## YOUR ASSIGNMENT
Reproduce every entry word for word.

══ MATERIAL PROVIDED

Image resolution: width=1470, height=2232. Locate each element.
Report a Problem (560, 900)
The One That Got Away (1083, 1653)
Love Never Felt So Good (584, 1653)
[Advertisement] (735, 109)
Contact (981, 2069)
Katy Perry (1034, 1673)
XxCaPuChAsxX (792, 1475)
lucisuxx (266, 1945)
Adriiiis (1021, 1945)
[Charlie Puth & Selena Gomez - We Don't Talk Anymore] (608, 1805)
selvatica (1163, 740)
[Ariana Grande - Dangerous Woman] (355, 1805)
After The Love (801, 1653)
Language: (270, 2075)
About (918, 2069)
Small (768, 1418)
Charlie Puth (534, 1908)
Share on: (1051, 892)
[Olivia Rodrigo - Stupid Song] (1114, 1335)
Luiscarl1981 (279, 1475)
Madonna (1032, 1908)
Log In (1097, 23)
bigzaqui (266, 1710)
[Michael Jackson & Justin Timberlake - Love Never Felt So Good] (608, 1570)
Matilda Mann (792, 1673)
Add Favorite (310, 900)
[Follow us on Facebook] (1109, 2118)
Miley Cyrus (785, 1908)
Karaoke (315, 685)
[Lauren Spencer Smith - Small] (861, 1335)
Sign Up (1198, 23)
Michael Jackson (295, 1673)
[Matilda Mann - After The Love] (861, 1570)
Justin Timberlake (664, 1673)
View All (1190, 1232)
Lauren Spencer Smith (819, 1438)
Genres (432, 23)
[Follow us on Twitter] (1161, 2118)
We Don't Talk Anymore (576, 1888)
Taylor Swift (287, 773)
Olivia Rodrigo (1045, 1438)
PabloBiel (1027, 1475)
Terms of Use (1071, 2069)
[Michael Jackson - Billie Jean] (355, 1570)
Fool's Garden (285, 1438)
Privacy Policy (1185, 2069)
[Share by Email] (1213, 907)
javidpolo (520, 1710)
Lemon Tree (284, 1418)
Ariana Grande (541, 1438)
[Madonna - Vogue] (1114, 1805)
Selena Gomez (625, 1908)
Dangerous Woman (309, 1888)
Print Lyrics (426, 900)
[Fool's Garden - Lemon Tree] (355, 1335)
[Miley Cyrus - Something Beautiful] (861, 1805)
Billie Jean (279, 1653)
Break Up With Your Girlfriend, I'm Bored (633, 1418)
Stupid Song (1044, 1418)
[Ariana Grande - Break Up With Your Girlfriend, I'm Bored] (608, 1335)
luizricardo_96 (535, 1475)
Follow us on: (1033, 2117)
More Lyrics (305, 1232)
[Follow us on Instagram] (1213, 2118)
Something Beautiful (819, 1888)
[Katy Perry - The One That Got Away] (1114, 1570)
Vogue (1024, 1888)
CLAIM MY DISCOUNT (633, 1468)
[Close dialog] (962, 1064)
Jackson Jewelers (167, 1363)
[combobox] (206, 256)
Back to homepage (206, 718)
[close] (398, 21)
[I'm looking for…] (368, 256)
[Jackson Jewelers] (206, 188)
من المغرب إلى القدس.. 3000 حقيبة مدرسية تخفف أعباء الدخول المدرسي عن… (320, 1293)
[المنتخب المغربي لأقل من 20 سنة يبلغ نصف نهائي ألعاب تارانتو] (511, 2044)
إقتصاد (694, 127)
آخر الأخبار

════

## TASK SOLUTION
Image resolution: width=1470, height=2232. Locate each element.
Report a Problem (560, 900)
The One That Got Away (1083, 1653)
Love Never Felt So Good (584, 1653)
[Advertisement] (735, 109)
Contact (981, 2069)
Katy Perry (1034, 1673)
XxCaPuChAsxX (792, 1475)
lucisuxx (266, 1945)
Adriiiis (1021, 1945)
[Charlie Puth & Selena Gomez - We Don't Talk Anymore] (608, 1805)
selvatica (1163, 740)
[Ariana Grande - Dangerous Woman] (355, 1805)
After The Love (801, 1653)
Language: (270, 2075)
About (918, 2069)
Small (768, 1418)
Charlie Puth (534, 1908)
Share on: (1051, 892)
[Olivia Rodrigo - Stupid Song] (1114, 1335)
Luiscarl1981 (279, 1475)
Madonna (1032, 1908)
Log In (1097, 23)
bigzaqui (266, 1710)
[Michael Jackson & Justin Timberlake - Love Never Felt So Good] (608, 1570)
Matilda Mann (792, 1673)
Add Favorite (310, 900)
[Follow us on Facebook] (1109, 2118)
Miley Cyrus (785, 1908)
Karaoke (315, 685)
[Lauren Spencer Smith - Small] (861, 1335)
Sign Up (1198, 23)
Michael Jackson (295, 1673)
[Matilda Mann - After The Love] (861, 1570)
Justin Timberlake (664, 1673)
View All (1190, 1232)
Lauren Spencer Smith (819, 1438)
Genres (432, 23)
[Follow us on Twitter] (1161, 2118)
We Don't Talk Anymore (576, 1888)
Taylor Swift (287, 773)
Olivia Rodrigo (1045, 1438)
PabloBiel (1027, 1475)
Terms of Use (1071, 2069)
[Michael Jackson - Billie Jean] (355, 1570)
Fool's Garden (285, 1438)
Privacy Policy (1185, 2069)
[Share by Email] (1213, 907)
javidpolo (520, 1710)
Lemon Tree (284, 1418)
Ariana Grande (541, 1438)
[Madonna - Vogue] (1114, 1805)
Selena Gomez (625, 1908)
Dangerous Woman (309, 1888)
Print Lyrics (426, 900)
[Fool's Garden - Lemon Tree] (355, 1335)
[Miley Cyrus - Something Beautiful] (861, 1805)
Billie Jean (279, 1653)
Break Up With Your Girlfriend, I'm Bored (633, 1418)
Stupid Song (1044, 1418)
[Ariana Grande - Break Up With Your Girlfriend, I'm Bored] (608, 1335)
luizricardo_96 (535, 1475)
Follow us on: (1033, 2117)
More Lyrics (305, 1232)
[Follow us on Instagram] (1213, 2118)
Something Beautiful (819, 1888)
[Katy Perry - The One That Got Away] (1114, 1570)
Vogue (1024, 1888)
CLAIM MY DISCOUNT (633, 1468)
[Close dialog] (962, 1064)
Jackson Jewelers (167, 1363)
[combobox] (206, 256)
Back to homepage (206, 718)
[close] (398, 21)
[I'm looking for…] (368, 256)
[Jackson Jewelers] (206, 188)
من المغرب إلى القدس.. 3000 حقيبة مدرسية تخفف أعباء الدخول المدرسي عن… (320, 1293)
[المنتخب المغربي لأقل من 20 سنة يبلغ نصف نهائي ألعاب تارانتو] (511, 2044)
إقتصاد (694, 127)
آخر الأخبار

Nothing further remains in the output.